Exploring Content and Social Connections of Fake News with Explainable Text and Graph Learning
The global spread of misinformation and concerns about content trustworthiness have driven the development of automated fact-checking systems. Since false information often exploits social media dynamics such as “likes” and user networks to amplify its reach, effective solutions must go beyond content analysis to incorporate these factors. Moreover, simply labelling content as false can be ineffective or even reinforce biases such as automation and confirmation bias. This paper proposes an explainable framework that combines content, social media, and graph-based features to enhance fact-checking. It integrates a misinformation classifier with explainability techniques to deliver complete and interpretable insights supporting classification decisions. Experiments demonstrate that multimodal information improves performance over single modalities, with evaluations conducted on datasets in English, Spanish, and Portuguese. Additionally, the framework’s explanations were assessed for interpretability, trustworthiness, and robustness with a novel protocol, showing that it effectively generates human-understandable justifications for its predictions.
💡 Research Summary
The paper presents mu2X, an end‑to‑end framework that jointly leverages textual content, shallow metadata, and the local social‑graph structure of a social‑media post to detect misinformation and to provide human‑understandable explanations for its decisions. A post is formalized as a tuple (T, Gₖ, M, lang) where T is the raw text, Gₖ denotes the k‑hop neighborhood (replies, quotes, mentions, etc.), M contains numeric metadata (likes, retweets, etc.), and lang indicates the language. Textual encoding is performed by language‑specific pretrained language models: BERTweet for English, BERTweet‑BR for Portuguese, and RoBERTa‑uito for Spanish. Metadata features are linearly projected and concatenated with the text embedding to produce a multimodal node vector Xₚᵢ.

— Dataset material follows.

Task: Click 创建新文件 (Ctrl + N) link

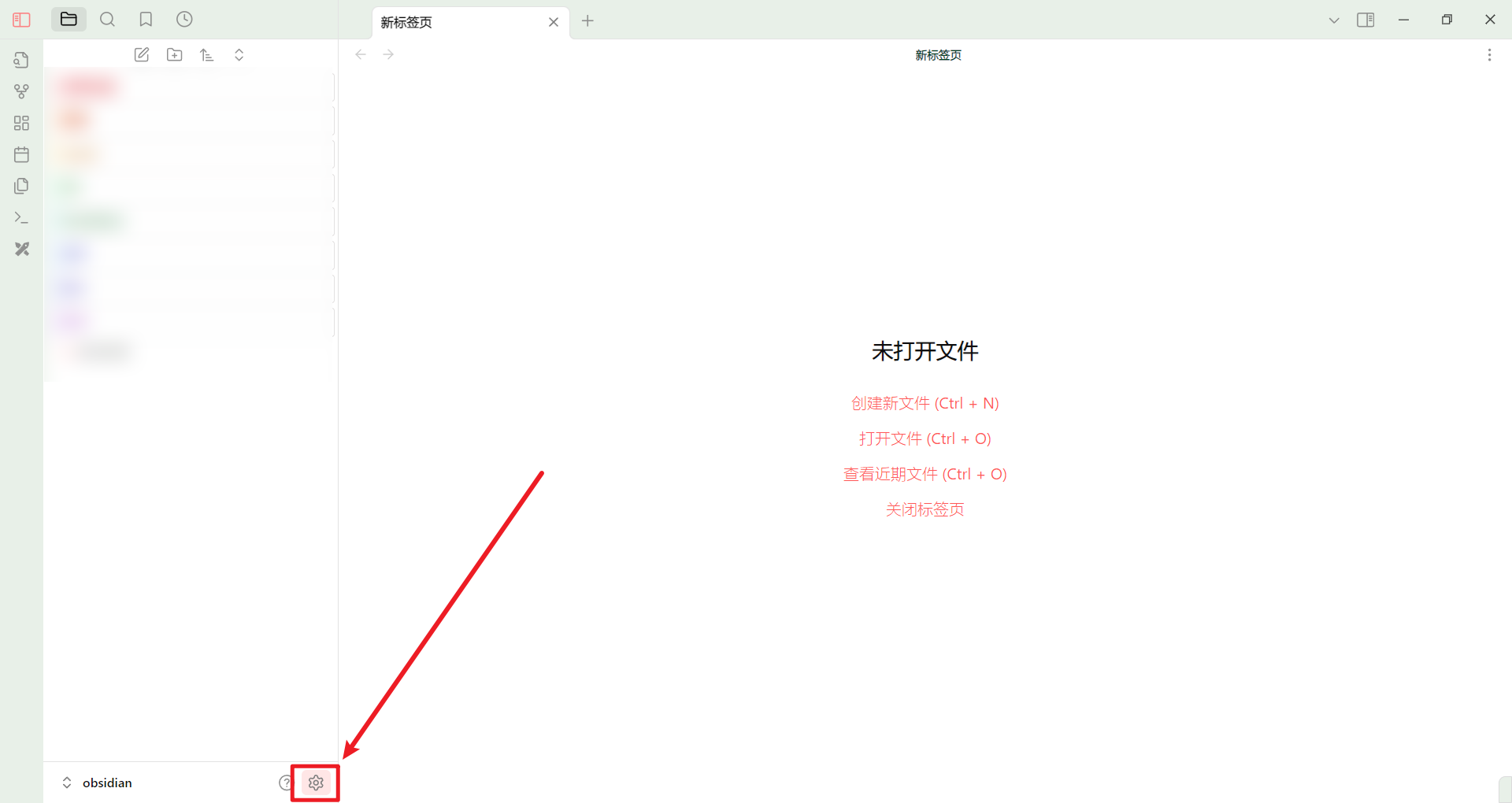Action: click(925, 403)
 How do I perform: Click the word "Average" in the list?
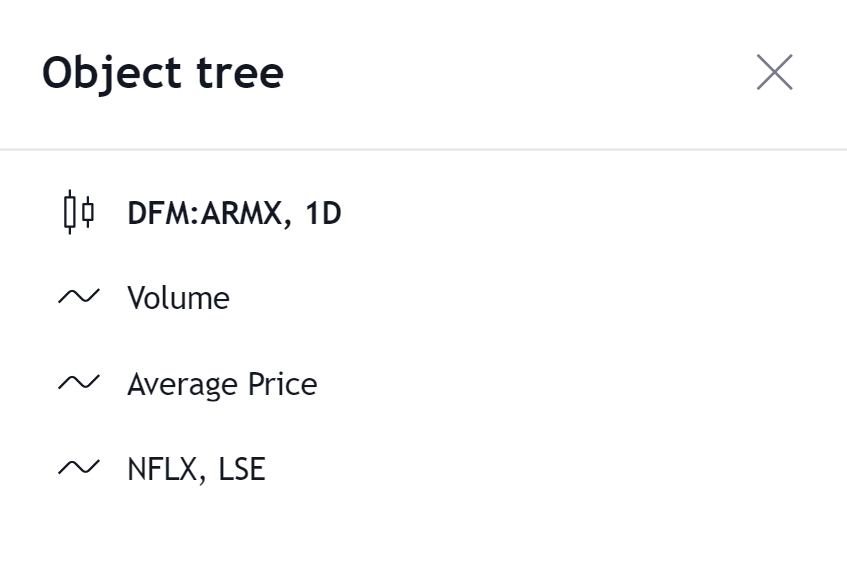coord(182,384)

The detection component employs a Graph Attention Network (GAT) that aggregates the multimodal vectors of a node’s neighbors using self‑attention weights αₖⱼ, followed by a linear transformation and a non‑linear activation to obtain a final node representation mₚᵢ. A softmax classifier then outputs the probability of the node being misinformation (label 0) or factual (label 1). By integrating the graph structure, the model captures propagation patterns such as bursts of retweets or coordinated mentions that are indicative of coordinated misinformation campaigns.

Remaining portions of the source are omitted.